▸ **RECORDS FOR THE EXERCISE**:
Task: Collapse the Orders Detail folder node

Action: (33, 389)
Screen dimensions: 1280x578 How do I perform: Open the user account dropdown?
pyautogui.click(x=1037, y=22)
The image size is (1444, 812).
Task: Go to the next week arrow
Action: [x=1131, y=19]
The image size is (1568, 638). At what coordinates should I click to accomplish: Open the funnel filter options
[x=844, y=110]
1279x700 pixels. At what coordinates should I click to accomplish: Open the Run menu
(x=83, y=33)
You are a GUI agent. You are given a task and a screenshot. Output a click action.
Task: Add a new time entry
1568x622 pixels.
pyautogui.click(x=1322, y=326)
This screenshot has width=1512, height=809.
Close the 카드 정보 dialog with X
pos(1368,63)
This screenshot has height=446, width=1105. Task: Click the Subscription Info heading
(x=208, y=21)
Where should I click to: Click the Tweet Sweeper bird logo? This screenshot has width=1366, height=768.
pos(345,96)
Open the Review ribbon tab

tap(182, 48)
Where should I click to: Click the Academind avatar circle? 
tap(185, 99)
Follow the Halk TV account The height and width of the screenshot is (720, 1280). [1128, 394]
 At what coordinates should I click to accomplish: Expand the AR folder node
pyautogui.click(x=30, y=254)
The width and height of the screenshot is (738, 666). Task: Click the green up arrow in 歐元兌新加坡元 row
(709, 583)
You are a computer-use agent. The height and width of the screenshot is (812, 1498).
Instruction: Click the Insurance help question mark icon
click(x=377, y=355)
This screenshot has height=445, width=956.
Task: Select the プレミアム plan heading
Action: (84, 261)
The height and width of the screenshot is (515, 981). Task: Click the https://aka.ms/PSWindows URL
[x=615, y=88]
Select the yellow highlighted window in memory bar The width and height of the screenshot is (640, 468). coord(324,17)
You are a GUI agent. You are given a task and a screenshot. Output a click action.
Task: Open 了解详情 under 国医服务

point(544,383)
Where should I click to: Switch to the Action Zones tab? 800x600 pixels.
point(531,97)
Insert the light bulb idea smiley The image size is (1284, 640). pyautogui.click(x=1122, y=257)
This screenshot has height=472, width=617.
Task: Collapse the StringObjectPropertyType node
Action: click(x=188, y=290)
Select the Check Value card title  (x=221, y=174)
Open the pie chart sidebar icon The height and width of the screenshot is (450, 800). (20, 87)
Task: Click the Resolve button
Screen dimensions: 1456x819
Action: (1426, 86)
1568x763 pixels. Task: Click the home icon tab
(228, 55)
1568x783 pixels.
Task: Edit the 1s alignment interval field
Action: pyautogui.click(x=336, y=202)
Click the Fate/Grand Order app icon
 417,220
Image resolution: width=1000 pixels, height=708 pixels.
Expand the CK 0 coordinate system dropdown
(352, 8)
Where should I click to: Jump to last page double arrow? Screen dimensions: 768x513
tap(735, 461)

▸ **WORK ORDER**: Print exactly, and only, the lines from the line containing "Follow the Halk" through the final line of the records, both included.

▸ **SOLVED PROBLEM**:
Follow the Halk TV account The height and width of the screenshot is (720, 1280). [1128, 394]
 At what coordinates should I click to accomplish: Expand the AR folder node
pyautogui.click(x=30, y=254)
The width and height of the screenshot is (738, 666). Task: Click the green up arrow in 歐元兌新加坡元 row
(709, 583)
You are a computer-use agent. The height and width of the screenshot is (812, 1498).
Instruction: Click the Insurance help question mark icon
click(x=377, y=355)
This screenshot has height=445, width=956.
Task: Select the プレミアム plan heading
Action: (84, 261)
The height and width of the screenshot is (515, 981). Task: Click the https://aka.ms/PSWindows URL
[x=615, y=88]
Select the yellow highlighted window in memory bar The width and height of the screenshot is (640, 468). coord(324,17)
You are a GUI agent. You are given a task and a screenshot. Output a click action.
Task: Open 了解详情 under 国医服务

point(544,383)
Where should I click to: Switch to the Action Zones tab? 800x600 pixels.
point(531,97)
Insert the light bulb idea smiley The image size is (1284, 640). pyautogui.click(x=1122, y=257)
This screenshot has height=472, width=617.
Task: Collapse the StringObjectPropertyType node
Action: click(x=188, y=290)
Select the Check Value card title  (x=221, y=174)
Open the pie chart sidebar icon The height and width of the screenshot is (450, 800). (20, 87)
Task: Click the Resolve button
Screen dimensions: 1456x819
Action: (1426, 86)
1568x763 pixels. Task: Click the home icon tab
(228, 55)
1568x783 pixels.
Task: Edit the 1s alignment interval field
Action: pyautogui.click(x=336, y=202)
Click the Fate/Grand Order app icon
 417,220
Image resolution: width=1000 pixels, height=708 pixels.
Expand the CK 0 coordinate system dropdown
(352, 8)
Where should I click to: Jump to last page double arrow? Screen dimensions: 768x513
tap(735, 461)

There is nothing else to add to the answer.